State Committee for Construction and Investment

Agency overview
- Formed: 9 May 1950
- Dissolved: 14 November 1991
- Jurisdiction: USSR
- Headquarters: Moscow, Russia
- Agency executive: Ignaty Novikov, chairperson;
- Parent agency: Council of Ministers of the Soviet Union

= State Committee for Construction =

USSR government body

The Gosstroy (Государственный комитет СССР по строительству и инвестициям (Госстрой)) or State Committee for Construction in the Soviet Union (Gosstroy) was the government body for the implementation of national planning, monitoring and management in the construction sector of the USSR. It handled numerous construction projects (with the exception of military and nuclear power generation).

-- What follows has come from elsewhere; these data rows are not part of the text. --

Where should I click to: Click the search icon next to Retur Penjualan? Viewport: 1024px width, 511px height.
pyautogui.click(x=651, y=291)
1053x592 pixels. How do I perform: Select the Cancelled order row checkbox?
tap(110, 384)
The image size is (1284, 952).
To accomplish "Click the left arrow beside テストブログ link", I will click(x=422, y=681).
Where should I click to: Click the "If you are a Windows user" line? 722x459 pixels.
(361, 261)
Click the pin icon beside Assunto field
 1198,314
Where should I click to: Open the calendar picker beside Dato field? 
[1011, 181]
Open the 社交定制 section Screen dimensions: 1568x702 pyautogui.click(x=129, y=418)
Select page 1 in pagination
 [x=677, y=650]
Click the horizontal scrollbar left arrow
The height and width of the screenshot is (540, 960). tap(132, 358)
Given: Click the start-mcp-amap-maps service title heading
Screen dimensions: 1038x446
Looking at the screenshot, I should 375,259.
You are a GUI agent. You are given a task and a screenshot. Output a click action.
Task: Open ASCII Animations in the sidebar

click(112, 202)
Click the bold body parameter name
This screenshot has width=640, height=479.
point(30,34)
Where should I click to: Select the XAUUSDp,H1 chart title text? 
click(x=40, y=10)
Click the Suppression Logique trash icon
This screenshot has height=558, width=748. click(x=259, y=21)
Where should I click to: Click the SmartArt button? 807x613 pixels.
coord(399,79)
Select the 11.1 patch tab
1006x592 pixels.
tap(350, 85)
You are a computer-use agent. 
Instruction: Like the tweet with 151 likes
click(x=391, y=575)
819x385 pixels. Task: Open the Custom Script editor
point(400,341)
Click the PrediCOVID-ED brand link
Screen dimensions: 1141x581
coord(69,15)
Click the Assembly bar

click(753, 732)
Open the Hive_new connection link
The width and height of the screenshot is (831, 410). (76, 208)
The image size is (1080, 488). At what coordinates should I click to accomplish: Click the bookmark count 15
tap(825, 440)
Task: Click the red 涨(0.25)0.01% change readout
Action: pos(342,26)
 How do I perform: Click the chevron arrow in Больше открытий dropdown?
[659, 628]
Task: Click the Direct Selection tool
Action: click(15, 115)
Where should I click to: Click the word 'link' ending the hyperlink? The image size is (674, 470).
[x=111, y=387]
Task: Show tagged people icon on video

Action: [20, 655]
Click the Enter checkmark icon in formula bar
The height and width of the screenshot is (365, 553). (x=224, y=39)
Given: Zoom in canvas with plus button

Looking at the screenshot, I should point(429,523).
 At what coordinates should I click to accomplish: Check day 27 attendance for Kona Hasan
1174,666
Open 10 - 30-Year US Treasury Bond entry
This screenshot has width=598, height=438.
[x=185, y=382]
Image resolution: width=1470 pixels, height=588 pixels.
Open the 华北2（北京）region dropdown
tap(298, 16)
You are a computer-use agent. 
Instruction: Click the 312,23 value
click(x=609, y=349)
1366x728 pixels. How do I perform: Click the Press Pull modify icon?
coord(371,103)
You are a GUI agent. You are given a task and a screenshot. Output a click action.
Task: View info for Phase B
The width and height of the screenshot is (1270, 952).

According to the Soviet Constitution the committee was under the Union-Republican body. The committee had a seal with the coat of arms of the Soviet Union and emblems of the Union and autonomous republics.

== History ==
It was formed on 9 May 1950.

After January 1952 construction of residential and civil buildings and structures were carried out on projects and budgets, in accordance with instructions from the committee.

In November 1952 the committee participated in the development of the Tatar Strait tunnel in Sakhalin project.

In November 1955 the State Committee published the famous Resolution of Central Committee and USSR Council "On elimination of excesses in design and construction," which marked the beginning of model homes, for which Khrushchyovka among others criticized the committee.

=== Liquidation ===
The committee was closed on 14 November 1991 and out of the State Council Decree of the USSR on the Elimination of the Union ministries and departments and managerial – to 1 December 1991 and the transfer of their property and possessions.

According to the decree of 28 November 1991 and President of Russia Boris Yeltsin the financial and other resources, enterprises, organizations and institutions controlled by the committee were given to the Ministry of Architecture, Building and Housing RSFSR, and its executive functions were given to the Federal Agency for Construction and Housing and Utilities.

== Structure ==
The committee was headed by a chairman, appointed in accordance with Soviet Constitution USSR Supreme Soviet, and in the periods between sessions - USSR Supreme Soviet Presidium, with subsequent approval at the session of the USSR Supreme.